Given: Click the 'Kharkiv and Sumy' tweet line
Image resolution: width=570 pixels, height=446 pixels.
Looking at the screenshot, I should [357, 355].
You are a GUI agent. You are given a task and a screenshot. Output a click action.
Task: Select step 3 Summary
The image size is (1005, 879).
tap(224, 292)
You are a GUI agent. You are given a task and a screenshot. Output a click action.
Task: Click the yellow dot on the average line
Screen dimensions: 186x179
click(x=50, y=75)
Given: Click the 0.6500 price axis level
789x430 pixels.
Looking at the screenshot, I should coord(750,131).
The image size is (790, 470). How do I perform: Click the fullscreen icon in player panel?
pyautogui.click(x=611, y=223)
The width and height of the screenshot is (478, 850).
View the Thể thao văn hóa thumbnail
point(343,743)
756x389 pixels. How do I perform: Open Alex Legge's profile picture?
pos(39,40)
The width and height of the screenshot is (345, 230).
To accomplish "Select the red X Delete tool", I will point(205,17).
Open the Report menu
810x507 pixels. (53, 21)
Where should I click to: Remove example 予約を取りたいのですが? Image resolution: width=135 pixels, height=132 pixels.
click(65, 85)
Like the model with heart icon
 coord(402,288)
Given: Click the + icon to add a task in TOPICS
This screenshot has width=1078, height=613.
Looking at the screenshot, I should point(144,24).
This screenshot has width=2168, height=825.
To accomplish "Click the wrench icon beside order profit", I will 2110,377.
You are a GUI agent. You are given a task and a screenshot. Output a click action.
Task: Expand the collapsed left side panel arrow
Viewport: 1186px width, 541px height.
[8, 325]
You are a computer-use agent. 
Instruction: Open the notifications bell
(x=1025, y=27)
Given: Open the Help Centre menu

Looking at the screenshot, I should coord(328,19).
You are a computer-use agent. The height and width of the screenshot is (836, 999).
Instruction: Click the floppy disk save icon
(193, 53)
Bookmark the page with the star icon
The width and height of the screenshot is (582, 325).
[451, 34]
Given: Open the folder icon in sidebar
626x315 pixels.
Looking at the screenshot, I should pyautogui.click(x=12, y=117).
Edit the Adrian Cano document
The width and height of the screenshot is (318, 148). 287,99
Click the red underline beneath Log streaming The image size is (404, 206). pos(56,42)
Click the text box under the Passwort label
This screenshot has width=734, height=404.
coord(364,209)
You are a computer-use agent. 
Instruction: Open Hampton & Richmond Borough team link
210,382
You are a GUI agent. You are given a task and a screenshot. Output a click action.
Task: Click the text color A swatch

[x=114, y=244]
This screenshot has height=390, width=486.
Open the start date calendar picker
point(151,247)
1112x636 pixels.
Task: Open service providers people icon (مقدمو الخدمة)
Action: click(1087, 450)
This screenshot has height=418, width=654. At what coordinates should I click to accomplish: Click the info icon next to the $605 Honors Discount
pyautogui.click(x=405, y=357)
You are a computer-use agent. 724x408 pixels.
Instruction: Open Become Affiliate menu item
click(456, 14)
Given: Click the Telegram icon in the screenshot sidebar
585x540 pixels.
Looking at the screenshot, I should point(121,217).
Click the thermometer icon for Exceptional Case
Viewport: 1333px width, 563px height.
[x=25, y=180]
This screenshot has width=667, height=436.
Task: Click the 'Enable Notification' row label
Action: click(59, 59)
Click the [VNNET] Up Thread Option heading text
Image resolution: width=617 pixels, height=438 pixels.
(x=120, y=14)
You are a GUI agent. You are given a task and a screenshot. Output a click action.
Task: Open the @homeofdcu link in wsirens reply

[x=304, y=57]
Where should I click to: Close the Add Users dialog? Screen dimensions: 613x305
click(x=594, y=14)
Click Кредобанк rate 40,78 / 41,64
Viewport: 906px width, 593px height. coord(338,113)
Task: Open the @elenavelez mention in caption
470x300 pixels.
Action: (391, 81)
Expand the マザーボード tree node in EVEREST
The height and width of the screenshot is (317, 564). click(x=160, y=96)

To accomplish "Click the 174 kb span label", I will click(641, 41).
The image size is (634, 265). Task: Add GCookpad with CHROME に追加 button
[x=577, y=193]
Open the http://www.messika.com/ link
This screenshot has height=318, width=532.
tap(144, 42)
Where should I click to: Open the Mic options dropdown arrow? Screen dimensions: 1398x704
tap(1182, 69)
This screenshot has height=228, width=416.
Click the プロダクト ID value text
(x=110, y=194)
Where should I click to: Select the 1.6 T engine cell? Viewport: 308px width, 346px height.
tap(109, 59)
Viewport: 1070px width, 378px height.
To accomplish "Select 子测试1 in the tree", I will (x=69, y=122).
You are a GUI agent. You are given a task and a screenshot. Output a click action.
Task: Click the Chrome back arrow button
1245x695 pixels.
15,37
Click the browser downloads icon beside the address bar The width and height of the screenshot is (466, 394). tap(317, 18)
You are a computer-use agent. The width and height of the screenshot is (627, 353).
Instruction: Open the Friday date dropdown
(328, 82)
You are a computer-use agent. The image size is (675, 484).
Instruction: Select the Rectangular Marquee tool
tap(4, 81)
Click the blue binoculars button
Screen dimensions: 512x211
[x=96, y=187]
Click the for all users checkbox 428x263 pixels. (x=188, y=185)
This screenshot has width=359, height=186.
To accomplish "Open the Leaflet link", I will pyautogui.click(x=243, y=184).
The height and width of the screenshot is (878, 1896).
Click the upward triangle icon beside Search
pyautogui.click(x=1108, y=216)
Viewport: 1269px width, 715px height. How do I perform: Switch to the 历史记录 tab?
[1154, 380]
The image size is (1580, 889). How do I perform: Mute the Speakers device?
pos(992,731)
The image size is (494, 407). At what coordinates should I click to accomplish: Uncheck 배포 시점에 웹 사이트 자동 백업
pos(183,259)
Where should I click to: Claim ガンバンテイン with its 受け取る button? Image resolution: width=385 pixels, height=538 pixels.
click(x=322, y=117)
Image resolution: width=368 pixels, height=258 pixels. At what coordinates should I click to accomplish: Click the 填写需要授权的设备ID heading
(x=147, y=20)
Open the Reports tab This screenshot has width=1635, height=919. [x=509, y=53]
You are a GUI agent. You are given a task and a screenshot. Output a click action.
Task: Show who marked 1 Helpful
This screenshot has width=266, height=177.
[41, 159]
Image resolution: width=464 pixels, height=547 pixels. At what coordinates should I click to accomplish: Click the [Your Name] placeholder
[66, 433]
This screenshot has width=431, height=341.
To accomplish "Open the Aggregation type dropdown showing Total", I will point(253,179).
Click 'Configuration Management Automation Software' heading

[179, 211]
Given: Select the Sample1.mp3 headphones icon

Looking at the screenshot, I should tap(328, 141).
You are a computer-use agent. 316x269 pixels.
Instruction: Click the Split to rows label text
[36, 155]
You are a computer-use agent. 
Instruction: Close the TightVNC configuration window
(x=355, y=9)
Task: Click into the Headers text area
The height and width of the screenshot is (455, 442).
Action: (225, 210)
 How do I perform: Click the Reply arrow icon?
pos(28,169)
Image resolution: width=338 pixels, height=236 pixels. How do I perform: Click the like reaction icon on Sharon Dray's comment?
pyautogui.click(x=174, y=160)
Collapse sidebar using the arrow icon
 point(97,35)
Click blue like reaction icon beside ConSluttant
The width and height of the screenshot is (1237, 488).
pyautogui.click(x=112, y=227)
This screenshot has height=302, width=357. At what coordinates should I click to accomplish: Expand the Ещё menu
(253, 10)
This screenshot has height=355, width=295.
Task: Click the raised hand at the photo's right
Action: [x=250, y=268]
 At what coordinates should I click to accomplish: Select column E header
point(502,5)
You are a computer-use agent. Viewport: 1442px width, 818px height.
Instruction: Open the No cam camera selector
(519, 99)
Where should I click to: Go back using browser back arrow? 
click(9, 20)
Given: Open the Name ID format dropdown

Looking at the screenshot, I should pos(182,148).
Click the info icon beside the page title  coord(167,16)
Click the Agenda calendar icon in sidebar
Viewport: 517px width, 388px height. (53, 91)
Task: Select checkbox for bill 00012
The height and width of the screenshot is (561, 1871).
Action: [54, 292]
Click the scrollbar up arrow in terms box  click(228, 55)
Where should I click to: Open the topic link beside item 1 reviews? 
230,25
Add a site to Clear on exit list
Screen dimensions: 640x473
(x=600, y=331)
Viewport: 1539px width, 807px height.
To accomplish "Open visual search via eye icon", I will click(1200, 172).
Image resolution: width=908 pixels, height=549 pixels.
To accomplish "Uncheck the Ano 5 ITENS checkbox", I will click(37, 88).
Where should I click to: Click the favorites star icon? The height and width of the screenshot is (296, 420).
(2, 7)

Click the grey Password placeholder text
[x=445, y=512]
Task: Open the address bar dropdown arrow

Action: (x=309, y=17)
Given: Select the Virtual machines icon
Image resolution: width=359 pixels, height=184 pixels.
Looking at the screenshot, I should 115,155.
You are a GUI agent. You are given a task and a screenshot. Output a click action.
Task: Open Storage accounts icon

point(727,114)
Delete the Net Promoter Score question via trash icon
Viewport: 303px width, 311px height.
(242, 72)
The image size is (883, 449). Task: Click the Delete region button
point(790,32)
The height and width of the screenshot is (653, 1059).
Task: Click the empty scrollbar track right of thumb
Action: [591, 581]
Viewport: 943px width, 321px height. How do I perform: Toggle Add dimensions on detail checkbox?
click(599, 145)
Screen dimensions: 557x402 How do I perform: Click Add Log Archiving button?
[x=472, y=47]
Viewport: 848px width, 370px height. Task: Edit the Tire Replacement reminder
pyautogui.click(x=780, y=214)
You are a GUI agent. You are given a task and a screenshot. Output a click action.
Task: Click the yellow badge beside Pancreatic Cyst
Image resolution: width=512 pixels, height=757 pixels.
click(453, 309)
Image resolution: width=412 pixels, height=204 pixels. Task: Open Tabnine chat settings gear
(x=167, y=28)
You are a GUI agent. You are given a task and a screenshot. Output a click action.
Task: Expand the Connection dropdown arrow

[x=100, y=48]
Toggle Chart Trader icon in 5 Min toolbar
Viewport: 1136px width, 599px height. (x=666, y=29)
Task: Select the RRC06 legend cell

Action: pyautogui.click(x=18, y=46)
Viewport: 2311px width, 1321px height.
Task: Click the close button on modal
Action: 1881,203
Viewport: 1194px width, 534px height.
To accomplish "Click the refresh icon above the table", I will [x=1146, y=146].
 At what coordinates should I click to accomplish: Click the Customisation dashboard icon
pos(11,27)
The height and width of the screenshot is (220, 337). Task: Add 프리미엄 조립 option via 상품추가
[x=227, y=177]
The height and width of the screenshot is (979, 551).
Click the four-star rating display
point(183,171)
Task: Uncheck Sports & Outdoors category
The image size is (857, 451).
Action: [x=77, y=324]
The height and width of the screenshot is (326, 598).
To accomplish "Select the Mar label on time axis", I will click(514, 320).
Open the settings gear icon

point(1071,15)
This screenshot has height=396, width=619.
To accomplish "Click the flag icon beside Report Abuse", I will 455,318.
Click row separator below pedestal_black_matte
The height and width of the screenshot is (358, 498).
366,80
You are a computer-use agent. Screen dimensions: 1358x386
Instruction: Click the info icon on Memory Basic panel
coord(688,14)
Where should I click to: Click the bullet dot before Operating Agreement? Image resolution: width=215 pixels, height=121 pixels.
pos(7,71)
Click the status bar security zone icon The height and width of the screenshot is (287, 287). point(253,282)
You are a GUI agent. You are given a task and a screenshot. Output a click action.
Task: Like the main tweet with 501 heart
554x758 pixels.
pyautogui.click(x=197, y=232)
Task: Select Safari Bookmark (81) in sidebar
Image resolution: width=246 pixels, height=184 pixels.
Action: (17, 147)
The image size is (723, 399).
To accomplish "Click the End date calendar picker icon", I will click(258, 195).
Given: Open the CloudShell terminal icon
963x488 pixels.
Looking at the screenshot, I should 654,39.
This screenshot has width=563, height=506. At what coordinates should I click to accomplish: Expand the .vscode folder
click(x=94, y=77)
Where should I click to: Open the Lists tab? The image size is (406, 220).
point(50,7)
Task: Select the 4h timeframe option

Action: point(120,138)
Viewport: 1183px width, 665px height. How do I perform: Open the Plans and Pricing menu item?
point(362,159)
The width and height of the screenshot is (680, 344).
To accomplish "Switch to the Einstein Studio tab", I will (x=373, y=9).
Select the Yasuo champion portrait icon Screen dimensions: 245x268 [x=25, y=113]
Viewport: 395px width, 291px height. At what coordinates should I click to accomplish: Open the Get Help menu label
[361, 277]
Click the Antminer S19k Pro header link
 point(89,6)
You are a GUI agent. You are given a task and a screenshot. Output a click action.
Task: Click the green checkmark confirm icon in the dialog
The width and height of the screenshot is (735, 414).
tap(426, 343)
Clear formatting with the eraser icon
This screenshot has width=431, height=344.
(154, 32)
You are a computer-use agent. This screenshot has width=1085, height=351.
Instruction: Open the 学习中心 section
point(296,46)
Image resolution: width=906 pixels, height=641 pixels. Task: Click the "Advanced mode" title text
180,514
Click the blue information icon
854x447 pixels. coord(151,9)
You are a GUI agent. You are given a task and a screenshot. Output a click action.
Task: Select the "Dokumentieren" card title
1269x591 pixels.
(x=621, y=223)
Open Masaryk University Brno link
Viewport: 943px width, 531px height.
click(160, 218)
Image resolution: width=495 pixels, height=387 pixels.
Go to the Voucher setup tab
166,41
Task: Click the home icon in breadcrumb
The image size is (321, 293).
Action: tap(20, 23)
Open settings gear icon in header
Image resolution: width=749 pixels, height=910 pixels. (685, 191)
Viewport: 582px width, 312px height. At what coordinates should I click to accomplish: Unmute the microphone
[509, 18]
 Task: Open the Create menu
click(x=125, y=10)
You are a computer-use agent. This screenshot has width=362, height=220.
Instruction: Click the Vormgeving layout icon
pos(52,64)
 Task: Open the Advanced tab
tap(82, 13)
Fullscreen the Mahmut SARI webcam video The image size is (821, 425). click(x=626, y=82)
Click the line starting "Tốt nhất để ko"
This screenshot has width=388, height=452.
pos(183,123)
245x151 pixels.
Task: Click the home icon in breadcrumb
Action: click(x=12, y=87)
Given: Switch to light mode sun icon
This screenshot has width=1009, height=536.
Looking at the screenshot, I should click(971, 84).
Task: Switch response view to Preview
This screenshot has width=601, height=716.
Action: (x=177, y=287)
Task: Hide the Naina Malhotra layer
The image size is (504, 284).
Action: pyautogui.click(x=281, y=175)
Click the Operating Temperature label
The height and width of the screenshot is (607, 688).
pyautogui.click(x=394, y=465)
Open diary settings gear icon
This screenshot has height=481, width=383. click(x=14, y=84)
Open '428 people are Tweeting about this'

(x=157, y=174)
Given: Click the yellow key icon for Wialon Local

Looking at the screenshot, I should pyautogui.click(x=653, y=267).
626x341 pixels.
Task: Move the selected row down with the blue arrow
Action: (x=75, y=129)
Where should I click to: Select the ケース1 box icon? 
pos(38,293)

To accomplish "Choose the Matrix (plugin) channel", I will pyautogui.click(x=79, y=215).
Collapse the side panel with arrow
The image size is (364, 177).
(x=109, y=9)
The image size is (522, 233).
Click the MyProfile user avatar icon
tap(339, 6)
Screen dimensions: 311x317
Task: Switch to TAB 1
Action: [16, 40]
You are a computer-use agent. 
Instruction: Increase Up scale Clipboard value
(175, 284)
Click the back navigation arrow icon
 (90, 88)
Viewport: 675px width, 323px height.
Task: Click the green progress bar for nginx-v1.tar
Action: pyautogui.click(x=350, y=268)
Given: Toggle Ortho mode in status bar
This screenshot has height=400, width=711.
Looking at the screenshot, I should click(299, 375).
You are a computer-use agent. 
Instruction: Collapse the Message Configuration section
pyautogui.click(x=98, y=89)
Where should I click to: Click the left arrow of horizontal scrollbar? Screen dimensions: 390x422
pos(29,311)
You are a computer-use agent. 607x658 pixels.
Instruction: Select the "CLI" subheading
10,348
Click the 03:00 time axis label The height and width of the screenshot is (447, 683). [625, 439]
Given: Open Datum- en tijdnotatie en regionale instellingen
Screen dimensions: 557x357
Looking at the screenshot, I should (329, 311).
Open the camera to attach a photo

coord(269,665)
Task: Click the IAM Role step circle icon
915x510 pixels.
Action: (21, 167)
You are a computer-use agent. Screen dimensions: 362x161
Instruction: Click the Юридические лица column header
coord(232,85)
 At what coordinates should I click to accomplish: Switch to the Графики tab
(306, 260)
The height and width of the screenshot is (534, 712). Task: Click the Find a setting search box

..............................

__What you are asked to do__:
Go through the listing above and return each line that includes the word "step".

__Task output__:
Task: Select step 3 Summary
Task: Click the IAM Role step circle icon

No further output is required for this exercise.